Or how about trains underground...


yes, imagine that, subterranean.. rail.. ways.... a type of 'sub-way'. possibly even a private one.


I think you're right that stops will be longer, but it's my understanding they'll also be less frequent and they'll cover greater distances than a regular subway track (in say, NY). So you'll end up getting there faster and not have the stress of driving in traffic.


For a conventional subway at rush hour, there's 1000s of people getting on or off every hour at any given station, which isn't feasible if you're only loading a dozen people at a time. The alternative being to build proper underground stations, which are a big part of that 'billion dollars per mile' subway construction cost.

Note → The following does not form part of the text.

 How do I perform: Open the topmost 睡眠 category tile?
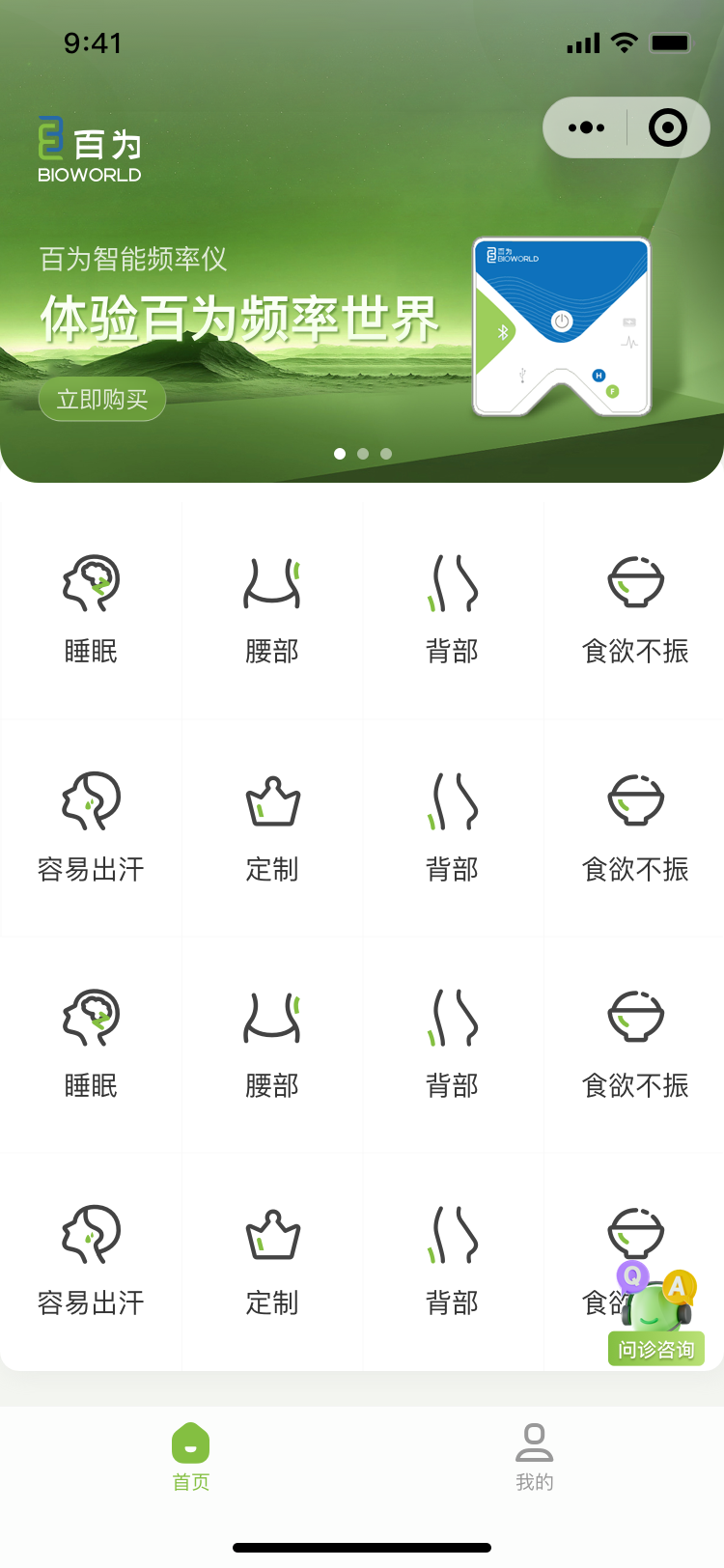[x=91, y=610]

And this reminds me of Musk's Hyperloop whitepaper, where he estimated it would cost 10 billion to run an evacuated tube from LA to SF, which was ridiculous. There's all this reality that he failed to factor in to his calculations, and once you've addressed the full costs relative to people moving capacity, all of the sudden Hyperloop doesn't look so great compared to conventional high speed rail, and his Boring concept starts looking more and more like conventional subway.


Elevator engineers sometimes handle this problem by having "express" elevators that travel between distant floors and "local" elevators that operate between nearby floors.

That avoids the need for big central stations (other than the ground-floor lobby, of course, but there's no way around that for a building -- a street transport system isn't limited to a single point of entry).


Congratulations. You just reinvented the concept of local busses connecting subway stations within of a few blocks to the local area.

Express vs. Local was actually borrowed from that concept.


I haven't "reinvented" anything. I was pointing out how elevator engineers solve the problem.


With intended throughput and few stops, allocating in bunches of 12 people with the same destinations or at least least stops automatically is trivial.